2. By the people trough referendum
Cara ini terjadi apabila perubahan konstitusi memerlukan adanya persetujuan langsung dari rakyat. Pendapat rakyat ini diminta melalui referendum, plebisit, atau popular vote.Cara kedua ini dianut oleh Perancis. Pada waktu de Gaulle diberi wewenang khusus, maka wewenang itu dipergunakan untuk melakukan perubahan-perubahan terhadap konstitusi Perancis. Setelah rancangan perubahan itu selesai disusun, hal itu kemudian disampaikan kepada rakyat dalam suatu referendum.
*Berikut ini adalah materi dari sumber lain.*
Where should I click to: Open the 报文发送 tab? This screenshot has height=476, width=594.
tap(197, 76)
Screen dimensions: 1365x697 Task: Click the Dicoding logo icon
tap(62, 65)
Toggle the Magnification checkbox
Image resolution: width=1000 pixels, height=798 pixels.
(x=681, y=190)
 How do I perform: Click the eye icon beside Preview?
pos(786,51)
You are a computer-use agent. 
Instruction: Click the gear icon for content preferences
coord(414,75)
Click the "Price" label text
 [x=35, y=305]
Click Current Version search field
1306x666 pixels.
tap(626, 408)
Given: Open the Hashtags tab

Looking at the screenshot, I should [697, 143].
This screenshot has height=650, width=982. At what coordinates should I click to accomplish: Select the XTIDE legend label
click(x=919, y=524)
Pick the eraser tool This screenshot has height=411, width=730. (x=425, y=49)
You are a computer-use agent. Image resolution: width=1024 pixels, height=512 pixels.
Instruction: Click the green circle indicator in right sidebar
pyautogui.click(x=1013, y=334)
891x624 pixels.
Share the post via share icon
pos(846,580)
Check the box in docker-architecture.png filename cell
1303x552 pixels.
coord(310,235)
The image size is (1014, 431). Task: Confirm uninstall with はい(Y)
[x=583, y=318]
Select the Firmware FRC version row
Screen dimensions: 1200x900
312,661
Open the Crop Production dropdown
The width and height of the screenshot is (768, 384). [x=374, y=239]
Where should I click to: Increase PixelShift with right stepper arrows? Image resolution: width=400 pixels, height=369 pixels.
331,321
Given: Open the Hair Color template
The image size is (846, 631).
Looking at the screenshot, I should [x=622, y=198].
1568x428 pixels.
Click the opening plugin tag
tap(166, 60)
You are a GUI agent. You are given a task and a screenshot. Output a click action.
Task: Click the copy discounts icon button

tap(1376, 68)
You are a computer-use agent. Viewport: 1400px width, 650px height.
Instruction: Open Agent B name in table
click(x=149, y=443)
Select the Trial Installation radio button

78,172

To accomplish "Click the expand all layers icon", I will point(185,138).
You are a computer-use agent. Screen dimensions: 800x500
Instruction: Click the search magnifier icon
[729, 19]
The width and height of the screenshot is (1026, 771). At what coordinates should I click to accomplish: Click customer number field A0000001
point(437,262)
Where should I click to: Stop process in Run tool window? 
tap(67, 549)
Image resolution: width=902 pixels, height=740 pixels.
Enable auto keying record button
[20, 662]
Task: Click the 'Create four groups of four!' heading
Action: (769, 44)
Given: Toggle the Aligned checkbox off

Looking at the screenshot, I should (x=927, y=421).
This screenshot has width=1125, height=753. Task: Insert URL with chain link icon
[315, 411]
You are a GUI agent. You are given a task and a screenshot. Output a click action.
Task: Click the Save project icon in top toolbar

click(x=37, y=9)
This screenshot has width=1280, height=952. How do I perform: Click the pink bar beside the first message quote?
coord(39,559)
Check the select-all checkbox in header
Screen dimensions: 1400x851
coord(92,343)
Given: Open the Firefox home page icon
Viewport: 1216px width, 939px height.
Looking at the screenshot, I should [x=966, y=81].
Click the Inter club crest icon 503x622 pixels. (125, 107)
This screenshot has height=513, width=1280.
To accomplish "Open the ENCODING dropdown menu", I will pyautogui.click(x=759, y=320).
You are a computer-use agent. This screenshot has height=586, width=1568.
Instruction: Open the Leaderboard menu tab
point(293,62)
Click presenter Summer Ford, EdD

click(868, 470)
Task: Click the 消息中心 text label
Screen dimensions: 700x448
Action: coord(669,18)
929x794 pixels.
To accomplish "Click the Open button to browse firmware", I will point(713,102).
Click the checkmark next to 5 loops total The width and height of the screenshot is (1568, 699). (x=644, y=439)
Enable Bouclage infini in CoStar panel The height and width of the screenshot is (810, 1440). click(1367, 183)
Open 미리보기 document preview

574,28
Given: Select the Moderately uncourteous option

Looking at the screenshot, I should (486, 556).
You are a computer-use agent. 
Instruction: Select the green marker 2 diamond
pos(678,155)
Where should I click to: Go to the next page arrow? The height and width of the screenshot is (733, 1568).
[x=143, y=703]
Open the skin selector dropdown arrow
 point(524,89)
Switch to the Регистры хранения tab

3.By a majority of all units of a federal state
Cara ini hanya berlaku dalam negara federal saja. Oleh karena pembentukan negara federal itu dilakukan oleh negara-negara yang membentuk, dan konstitusinya merupakan semacam perjanjian (treaty) antara negara-negara tadi, maka perubahan konstitusi memerlukan adanya persetujuan negara-negara anggota (negara bagian-bagian).
Keputusan tentang perubahan itu dapat dilakukan oleh rakyat masing-masing negara bagian atau juga dapat dilakukan oleh Lembaga Perwakilan Rakyat masing-masing negara bagian. Di Swiss dan Australia perubahan itu memerlukan adanya persetujuan rakyat melalui suatu referendum. Di Amerika Serikat perubahan konstitusinya memerlukan adanya Lembaga Perwakilan Rakyat amsing-masing negara bagian.
4.By a special convention
Cara ini terjadi apabila untuk merubah suatu konstitusi mengharuskan dibentuknya suatu badan khusus. Dengan demikian yang diberi wewenang untuk merubah konstitusi itu adalah badan yang khusus diadakan untuk itu. Cara yang demikian ini kita jumpai pada Undang-Undang Dasar Sementara 1950, dimana untuk merubah bagian-bagian Undang-Undang Dasarnya harus dibentuk sebuah badan yang dinamakan Majelis Perubahan Undang-Undang.Majelis ini bukanlah sidang gabungan dari badan yang sudah ada, melainkan dia adalah suatu yang sama sekali baru. Wewenang badan baru diatas hanyalah merubah Undang-Undang Dasar”.